____ Exercise passage

The film, made with German rocket experts as technical advisers, anticipated many of the techniques used by NASA for the Apollo moon launch program 40 years later. For example, a multi-stage rocket is employed to escape Earth's gravity, and a separate capsule is used to reach the lunar surface.

Willy Fritsch prepares to pull the lever.

The film is also noted for introducing the idea of a dramatic "countdown" prior to launch, which later became standard procedure in actual space flight. Critics regard the film's extended launch sequence as a masterpiece of editing and dramatic tension.

But 'Woman in the Moon,' with its melodramatic plot, also stands as the forerunner of many sci-fi soap opera elements that quickly became clichés: the brilliant but misunderstood professor; a love triangle involving a female scientist and her two male colleagues; a plucky young boy who yearns to join the expedition; fistfights and gunfire and treachery on the lunar surface.

Added to the mix is a vision of the moon (created entirely on a massive studio set in Berlin, Germany) that features a breathable atmosphere, giant sand dunes, distant mountain peaks, and bubbling mud pits.

The moon as imagined by Fritz Lang.

"Including 'Woman in the Moon' in this year's Sci-Fi Marathon, with its foreshadowing of the Apollo program, is a great way to acknowledge this year's 50th anniversary of mankind's actual landing on the moon," Rapsis said.

________
____ Stored data

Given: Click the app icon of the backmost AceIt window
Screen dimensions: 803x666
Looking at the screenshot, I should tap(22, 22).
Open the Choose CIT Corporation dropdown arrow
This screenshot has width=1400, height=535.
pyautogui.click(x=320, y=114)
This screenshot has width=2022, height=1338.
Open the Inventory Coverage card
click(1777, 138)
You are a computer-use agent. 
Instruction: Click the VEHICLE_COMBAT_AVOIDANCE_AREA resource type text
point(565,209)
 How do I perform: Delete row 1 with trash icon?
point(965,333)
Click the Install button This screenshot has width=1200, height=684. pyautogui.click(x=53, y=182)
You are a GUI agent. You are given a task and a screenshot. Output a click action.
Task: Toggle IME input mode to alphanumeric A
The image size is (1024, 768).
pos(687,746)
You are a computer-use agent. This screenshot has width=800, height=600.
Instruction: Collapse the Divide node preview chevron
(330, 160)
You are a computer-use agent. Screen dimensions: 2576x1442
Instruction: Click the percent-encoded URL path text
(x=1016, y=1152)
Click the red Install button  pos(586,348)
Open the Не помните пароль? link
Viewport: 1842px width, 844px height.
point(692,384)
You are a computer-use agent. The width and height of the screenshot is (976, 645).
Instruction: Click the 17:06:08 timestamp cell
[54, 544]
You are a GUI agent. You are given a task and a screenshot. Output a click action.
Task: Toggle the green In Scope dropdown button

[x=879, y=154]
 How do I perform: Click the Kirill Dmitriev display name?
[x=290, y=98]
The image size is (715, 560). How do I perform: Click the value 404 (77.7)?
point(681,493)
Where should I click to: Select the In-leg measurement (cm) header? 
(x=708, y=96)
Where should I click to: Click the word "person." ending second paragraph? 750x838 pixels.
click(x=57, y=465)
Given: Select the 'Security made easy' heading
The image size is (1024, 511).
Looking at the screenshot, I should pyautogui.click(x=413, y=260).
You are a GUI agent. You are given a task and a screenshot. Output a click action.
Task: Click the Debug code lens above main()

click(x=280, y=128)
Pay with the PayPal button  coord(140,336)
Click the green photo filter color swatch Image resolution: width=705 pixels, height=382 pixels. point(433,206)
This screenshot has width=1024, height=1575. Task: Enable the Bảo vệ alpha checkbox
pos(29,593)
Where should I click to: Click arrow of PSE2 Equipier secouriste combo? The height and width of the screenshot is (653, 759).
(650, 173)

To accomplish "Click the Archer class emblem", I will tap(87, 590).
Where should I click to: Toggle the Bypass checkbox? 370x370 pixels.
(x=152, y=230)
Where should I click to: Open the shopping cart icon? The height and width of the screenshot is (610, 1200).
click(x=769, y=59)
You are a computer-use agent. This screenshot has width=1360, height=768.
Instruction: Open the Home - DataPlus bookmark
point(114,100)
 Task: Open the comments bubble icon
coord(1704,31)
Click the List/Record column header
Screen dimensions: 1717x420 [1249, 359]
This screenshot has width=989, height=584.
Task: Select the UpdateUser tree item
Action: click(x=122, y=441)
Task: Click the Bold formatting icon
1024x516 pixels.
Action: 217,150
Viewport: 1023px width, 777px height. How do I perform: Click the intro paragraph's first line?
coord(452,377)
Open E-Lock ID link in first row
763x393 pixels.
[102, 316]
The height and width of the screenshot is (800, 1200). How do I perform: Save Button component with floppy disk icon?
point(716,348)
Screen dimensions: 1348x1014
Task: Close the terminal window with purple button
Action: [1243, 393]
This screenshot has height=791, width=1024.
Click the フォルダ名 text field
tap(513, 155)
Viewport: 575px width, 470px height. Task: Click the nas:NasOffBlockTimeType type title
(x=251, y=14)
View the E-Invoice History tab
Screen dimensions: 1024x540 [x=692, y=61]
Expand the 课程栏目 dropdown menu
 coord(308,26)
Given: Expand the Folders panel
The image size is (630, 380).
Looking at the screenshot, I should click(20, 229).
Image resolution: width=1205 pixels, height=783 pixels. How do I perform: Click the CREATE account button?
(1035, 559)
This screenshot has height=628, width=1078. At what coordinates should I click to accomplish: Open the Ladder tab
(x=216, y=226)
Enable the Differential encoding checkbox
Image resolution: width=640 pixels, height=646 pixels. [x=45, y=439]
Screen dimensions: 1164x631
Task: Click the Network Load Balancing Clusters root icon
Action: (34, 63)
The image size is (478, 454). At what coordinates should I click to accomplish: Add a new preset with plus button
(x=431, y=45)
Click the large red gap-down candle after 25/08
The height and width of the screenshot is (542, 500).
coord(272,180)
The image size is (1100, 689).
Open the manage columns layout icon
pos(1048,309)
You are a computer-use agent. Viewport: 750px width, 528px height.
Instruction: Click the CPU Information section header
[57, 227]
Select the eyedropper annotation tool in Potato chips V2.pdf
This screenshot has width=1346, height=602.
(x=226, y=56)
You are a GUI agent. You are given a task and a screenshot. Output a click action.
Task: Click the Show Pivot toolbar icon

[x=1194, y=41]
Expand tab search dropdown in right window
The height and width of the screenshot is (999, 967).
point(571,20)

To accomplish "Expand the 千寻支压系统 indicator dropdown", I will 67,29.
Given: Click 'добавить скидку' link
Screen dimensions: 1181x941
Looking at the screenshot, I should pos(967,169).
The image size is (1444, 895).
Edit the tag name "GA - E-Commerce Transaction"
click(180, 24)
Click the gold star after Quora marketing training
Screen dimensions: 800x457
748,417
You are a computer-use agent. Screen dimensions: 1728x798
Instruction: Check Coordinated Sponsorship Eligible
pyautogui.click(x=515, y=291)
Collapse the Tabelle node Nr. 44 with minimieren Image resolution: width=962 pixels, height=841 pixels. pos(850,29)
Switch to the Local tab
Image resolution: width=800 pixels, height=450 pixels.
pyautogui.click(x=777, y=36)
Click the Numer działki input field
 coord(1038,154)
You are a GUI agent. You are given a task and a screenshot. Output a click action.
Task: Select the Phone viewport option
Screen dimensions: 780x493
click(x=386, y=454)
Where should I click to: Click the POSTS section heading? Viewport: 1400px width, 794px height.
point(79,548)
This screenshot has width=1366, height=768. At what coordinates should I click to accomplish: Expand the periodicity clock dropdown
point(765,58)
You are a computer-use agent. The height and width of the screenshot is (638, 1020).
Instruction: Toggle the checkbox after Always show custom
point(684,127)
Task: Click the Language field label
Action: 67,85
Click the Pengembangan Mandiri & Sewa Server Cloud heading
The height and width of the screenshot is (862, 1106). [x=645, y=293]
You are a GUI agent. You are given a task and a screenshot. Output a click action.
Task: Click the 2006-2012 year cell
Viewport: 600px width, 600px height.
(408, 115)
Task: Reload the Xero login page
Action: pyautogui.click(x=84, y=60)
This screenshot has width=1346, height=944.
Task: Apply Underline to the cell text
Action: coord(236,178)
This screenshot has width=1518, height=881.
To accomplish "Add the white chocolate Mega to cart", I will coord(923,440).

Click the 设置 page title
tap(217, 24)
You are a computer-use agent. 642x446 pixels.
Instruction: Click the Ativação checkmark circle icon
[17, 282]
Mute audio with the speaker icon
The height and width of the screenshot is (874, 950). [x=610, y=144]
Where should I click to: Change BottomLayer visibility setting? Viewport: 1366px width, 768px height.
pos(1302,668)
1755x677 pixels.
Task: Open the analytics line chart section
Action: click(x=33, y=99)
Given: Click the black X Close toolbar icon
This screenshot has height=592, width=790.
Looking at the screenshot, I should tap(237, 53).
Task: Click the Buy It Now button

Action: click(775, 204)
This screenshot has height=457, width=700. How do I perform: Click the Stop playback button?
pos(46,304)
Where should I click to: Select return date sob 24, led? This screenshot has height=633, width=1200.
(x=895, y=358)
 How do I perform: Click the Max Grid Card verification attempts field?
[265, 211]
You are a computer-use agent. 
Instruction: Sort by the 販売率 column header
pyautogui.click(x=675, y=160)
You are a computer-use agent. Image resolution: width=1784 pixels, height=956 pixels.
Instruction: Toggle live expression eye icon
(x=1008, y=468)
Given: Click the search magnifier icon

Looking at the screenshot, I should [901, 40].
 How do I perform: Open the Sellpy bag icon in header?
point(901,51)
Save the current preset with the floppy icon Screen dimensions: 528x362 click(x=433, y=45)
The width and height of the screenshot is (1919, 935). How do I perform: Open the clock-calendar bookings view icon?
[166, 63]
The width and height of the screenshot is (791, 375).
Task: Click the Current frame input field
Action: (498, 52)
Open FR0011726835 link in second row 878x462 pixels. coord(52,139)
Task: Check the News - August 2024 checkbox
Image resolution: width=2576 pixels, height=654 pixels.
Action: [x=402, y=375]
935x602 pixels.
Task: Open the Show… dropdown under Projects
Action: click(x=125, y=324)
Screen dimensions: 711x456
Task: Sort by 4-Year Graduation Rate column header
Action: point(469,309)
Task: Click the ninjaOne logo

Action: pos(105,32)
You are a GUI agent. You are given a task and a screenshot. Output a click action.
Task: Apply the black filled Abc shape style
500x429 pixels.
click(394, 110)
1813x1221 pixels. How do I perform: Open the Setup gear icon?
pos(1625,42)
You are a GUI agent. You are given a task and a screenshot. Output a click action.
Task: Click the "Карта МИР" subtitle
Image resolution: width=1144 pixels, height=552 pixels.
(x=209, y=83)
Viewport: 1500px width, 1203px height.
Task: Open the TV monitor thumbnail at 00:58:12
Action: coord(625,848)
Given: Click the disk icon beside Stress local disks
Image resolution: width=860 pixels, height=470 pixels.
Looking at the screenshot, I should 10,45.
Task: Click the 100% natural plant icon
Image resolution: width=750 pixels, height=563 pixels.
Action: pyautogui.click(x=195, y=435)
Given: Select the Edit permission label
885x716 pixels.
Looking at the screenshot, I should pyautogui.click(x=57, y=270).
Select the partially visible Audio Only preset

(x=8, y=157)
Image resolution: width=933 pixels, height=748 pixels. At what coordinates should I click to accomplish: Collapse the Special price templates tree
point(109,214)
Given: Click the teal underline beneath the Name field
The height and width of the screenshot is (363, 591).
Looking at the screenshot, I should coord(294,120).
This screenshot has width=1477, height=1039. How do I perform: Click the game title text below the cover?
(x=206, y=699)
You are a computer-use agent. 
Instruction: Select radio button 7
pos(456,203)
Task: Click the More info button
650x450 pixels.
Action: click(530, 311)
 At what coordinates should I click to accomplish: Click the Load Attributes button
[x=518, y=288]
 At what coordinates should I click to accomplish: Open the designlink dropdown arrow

________

**Things to do:**
- a) In the passage about the film 'Woman in the Moon', where was the film's vision of the moon created?
- b) Write the next few sentences of the passage about the film 'Woman in the Moon', picking up after its last line.
The items play no part in what is asked here.

**Numbered responses:**
- a) Entirely on a massive studio set in Berlin, Germany.

- b)
"And as a past vision of a future that didn't quite come to be, it really gets you thinking of time and how we perceive it."

Rapsis, a resident of Bedford, N.H., will improvise live musical accompaniment during the screening, using a digital synthesizer to recreate the sound of a full orchestra and other more exotic textures.

'Woman in the Moon,' a full-length feature than runs more than 2½ hours, should not be confused with the much earlier film 'A Trip to Moon,' a primitive "trick" short movie made by French filmmaker George Méliès in 1902 and famous for the image of a space capsule hitting the eye of an imaginary moon man.

"Unlike the Méliès film, there's nothing primitive about 'Woman in the Moon,' " Rapsis said. "It's silent film story-telling at the peak of its eloquence, with lively performances, imaginative camera angles, and superb photography."

Bad timing is one reason that 'Woman in the Moon' (titled 'Frau im Mond' in German) is not as well known today as 'Metropolis,' its legendary predecessor. Lang completed 'Woman in the Moon' just as the silent film era was coming to a close.

As one of the last silent films of German cinema, 'Woman in the Moon' was unable to compete with new talking pictures then in theaters, making it a box office flop at its premiere in October, 1929.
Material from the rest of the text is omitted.